Environmentalists Caught In NSA Spy Web

Since June, when Edward Snowden exposed the wide web of secret surveillance on US citizens by the US National Security Agency (NSA), we’ve been told its goal is only to find potential terrorists.

Well, that’s not quite true. Unless, of course, you consider environmentalists … terrorists.

We’ve heard off and on over the years that environmental and animal-rights activists are being watched, but it seems federal agencies – and corporations – are increasingly tuning in.

Spying on Greens
photo credit: Nadia Khastagir / Design Action

"Since the 2008 economic crash, security agencies have increasingly spied on political activists, especially environmental groups, on behalf of corporate interests," says Dr. Nafeez Ahmed, Executive Director of the Institute for Policy Research & Development.

The NSA is worried that when people finally figure out just how real climate change is (and how much they’ve been deceived), there will be widespread public outrage toward government and corporations. Afraid that the anger could be so intense as to disrupt national political equilibrium, environmental activists have been "routinely categorized as domestic terrorists," he says, pointing to internal police documents obtained by the Guardian, even as they acknowledge there are no violent acts.

Big Business = Big Brother

In fact, some of the biggest corporations in the world keep tabs on environmentalists (Hi there!). 

Walmart, Coca-Cola, Bank of America,
McDonalds, Shell, Nestle, Monsanto – all companies with lots to hide – "use covert methods to gather intelligence on activist groups, to counter criticism of their strategies and practices, and evade accountability," according to a study by UK’s University of Bath. "Corporate intelligence gathering has shifted from being reactive to proactive,
with important implications for democracy itself," it says.

They spy on nonprofits in the environmental,
consumer safety, pesticide control, gun control, anti-war, social justice and animal rights arenas, according to another report, "Spooky Business," which documents Walmart
planting people with electronic listening devices at a union organizing meeting. And the spying isn’t limited to US companies: a French power company has been caught
red-handed with a copy of a Greenpeace computer hard drive.
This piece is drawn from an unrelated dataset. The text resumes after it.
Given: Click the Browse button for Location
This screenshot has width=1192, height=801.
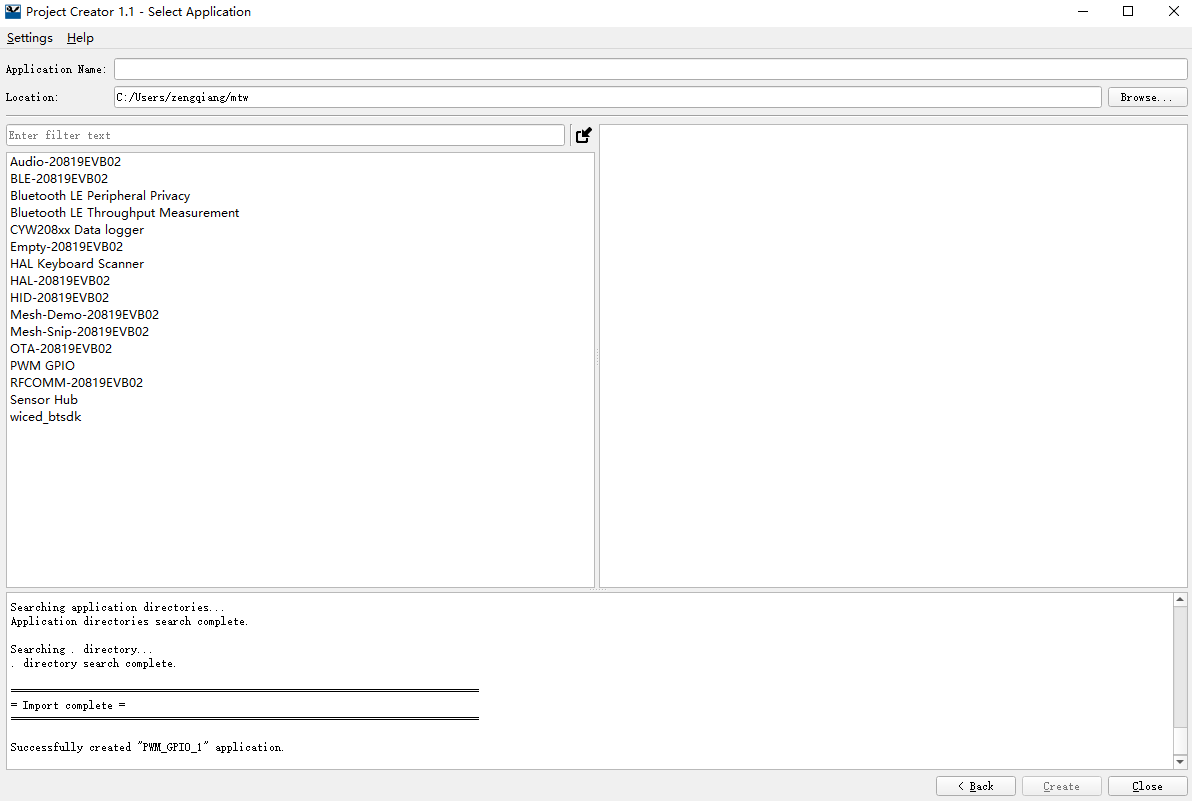Looking at the screenshot, I should tap(1147, 97).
Typically companies hire outside firms to do their dirty work, says Spooky Business. They hire their own subcontractors to cover their scent. They dive into dumpsters, send fake journalists and use electronic surveillance to learn about groups that might, and often do, oppose them. 

In addition to the corporations listed above, they include the US Chamber of Commerce, Dow Chemical, Kraft, Chevron, Burger King, BP and others. They employ former CIA, NSA and FBI agents to engage in private surveillance work, which is often illegal in nature, but rarely, if ever, prosecuted, says Spooky Business.  

Copenhagen Conspiracy

And NSA was there spying at the UN Climate Summit in Copenhagen in
2009.  

"The world’s nations were supposed to reach
an agreement that would protect future generations against catastrophic climate
change. But not everyone was playing by the rules."

A leaked document reveals the US deployed NSA to intercept information
about other countries’ views on the climate negotiations before and during
the summit. "The spying may have contributed to 
Americans getting their way in the negotiations,"
according to Danish newspaper Information, reports Common Dreams.

Of Course, Canada 

Canada’s right-wing prime minister Harper has done everything from nullify environmental laws to gagging activists that dare to speak out against his rapacious need to lead on tar sands extraction.

Stephen Harper has made the "genuinely frightening decision to enlist the country’s security apparatus in the direct and immediate service of the oil industry. Nothing like this has ever happened before in Canada," says Murray Dobbin on Common Dreams.

As we reported, environmental organizations that oppose tar sands expansion have become the subject of rigorous audits that could force some to shut their doors. 

"Given the pace at which the Harperium is neutralizing democratic rights in this country, wary citizens must now be on guard that the next election is not stolen, one way or the other, by a prime minister apparently committed to dismantling democracy and permanently changing the country.

Standing in Harper’s way are the very organizations he is targeting with audits, illegal spying, public demonizing and open threats," says Dobbin.

Poor Sportsmanship?

Finally, in Sochi right now,
environmentalists are losing at the Olympic Winter Games.

A hallmark of recent Olympics is proudly making them green, from where they are sited to the construction of facilities to producing zero waste. But the Russians apparently took some shortcuts and if they could, environmentalists would be
complaining about the destruction of wildlife habitat and natural resources
wreaked by construction crews. 

It’s hard to do that from jail.

When Russia bid to host the Olympics, it too promised green games, but instead: "5000 acres of pristine forests have been felled, while
wetlands that served as important stopovers for migrating birds have been
filled in. Landslides and waste dumping threaten the watershed, which feeds into
the Black Sea. Building within national parks in Russia used to be limited, but
that regulation was reversed to make way for some games facilities,
hotels, and roads,"
points out Amelia Urry at Grist.

Sochi

This area was the most biodiverse in Russia, says Yevgeny Vitishko, a geologist
and member of Environmental Watch that is now serving three years in jail. He was outspoken about the environmental devastation caused by building the Sochi games.

And he’s not the only one.
"It seems that every other day, police in Sochi are detaining and stopping people who are political and environmental activists," says Rachel Denber of Human Rights Watch. "It has been a steady stream of harassment."